Facebook is ‘enabling’ illegal opioid sales, says GOP lawmaker

Rep. David McKinley, R-W.Va., charged Wednesday that Facebook is making the nation’s opioid addiction worse in the U.S. by allowing online pharmacies to sell drugs illegally on the social media site.

At a House committee hearing, Facebook CEO Mark Zuckerberg said “of course” it should be illegal for online pharmacies to sell opioids without a prescription. But McKinley said it happens all the time on Facebook.

“Opioids are still available on your site … without a prescription on your site,” McKinley said. “It contradicts what you just said just a minute ago.”

“Your platform is still being used to circumvent the law, and allow people to buy highly addictive drugs without a prescription,” he added. “With all due respect, Facebook is actually enabling an illegal activity, and in so doing, you are hurting people.”

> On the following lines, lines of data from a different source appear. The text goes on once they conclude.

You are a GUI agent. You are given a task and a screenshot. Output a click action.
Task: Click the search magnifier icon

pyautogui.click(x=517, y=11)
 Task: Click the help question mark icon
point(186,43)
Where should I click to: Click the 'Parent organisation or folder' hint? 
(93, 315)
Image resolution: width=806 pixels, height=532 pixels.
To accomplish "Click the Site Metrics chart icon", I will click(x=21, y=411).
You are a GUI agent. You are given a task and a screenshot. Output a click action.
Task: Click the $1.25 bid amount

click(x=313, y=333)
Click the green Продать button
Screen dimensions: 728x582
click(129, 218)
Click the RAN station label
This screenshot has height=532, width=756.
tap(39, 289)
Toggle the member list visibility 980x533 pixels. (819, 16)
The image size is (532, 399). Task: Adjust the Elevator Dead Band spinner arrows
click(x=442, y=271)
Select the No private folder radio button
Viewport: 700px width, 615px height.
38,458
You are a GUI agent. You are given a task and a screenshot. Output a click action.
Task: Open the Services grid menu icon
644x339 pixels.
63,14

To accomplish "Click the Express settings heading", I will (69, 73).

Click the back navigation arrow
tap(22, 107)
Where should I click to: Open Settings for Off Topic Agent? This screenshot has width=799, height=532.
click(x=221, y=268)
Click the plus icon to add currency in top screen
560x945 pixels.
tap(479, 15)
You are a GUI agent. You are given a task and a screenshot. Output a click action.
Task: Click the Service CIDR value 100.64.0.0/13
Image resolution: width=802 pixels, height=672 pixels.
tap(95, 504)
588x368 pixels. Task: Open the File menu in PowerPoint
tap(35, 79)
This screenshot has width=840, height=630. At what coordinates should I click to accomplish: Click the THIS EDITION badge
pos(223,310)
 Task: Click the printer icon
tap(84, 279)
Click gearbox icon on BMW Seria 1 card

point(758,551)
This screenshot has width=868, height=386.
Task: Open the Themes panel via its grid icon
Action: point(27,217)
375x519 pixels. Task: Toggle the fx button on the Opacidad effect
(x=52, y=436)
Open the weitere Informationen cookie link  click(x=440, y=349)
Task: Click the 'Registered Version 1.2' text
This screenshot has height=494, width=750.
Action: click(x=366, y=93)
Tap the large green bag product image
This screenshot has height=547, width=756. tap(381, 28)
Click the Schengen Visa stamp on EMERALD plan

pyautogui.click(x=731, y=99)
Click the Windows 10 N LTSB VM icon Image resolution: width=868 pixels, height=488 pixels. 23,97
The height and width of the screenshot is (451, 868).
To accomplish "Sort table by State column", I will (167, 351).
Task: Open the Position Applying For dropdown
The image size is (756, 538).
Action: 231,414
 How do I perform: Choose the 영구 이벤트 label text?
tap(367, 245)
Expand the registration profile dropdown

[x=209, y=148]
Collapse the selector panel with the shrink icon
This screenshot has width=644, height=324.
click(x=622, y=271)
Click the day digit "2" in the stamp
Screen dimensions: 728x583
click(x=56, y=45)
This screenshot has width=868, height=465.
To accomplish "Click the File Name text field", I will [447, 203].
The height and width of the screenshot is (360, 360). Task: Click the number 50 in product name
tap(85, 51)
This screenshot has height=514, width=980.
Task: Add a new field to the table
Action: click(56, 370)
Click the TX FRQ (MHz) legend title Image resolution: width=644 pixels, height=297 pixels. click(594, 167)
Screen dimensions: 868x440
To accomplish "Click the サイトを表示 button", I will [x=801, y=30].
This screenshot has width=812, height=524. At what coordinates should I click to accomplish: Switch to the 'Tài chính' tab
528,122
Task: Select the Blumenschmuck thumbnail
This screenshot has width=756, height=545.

Zuckerberg replied that Facebook needs to do a “better job” policing the content that goes up on the social media site. But McKinley said as of now, Zuckerberg isn’t fulfilling the promise he made to take these sites down.

“You said you before you were going to take down those ads, but you didn’t do it,” he said. “When are you going to take down these posts done with illegal digital pharmacies?”

Zuckerberg explained that objectionable posts are removed once they are flagged, but admitted it’s not always easy to police all of the content that goes up.

“I agree this is a terrible issue, and respectfully, when there are tens of billions or 100 billion pieces of content that are shared every day, even 20,000 people reviewing it can’t look at everything,” he said. “What we need to do is build more AI tools that can proactively find that content.”